**What you are asked to do**: Could each entry be returned exactly as it appears?

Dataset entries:

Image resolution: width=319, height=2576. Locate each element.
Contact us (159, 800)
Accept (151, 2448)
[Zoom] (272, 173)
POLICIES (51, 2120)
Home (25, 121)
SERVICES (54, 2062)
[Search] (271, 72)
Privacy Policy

**Result of this exercise**:
Image resolution: width=319, height=2576. Locate each element.
Contact us (159, 800)
Accept (151, 2448)
[Zoom] (272, 173)
POLICIES (51, 2120)
Home (25, 121)
SERVICES (54, 2062)
[Search] (271, 72)
Privacy Policy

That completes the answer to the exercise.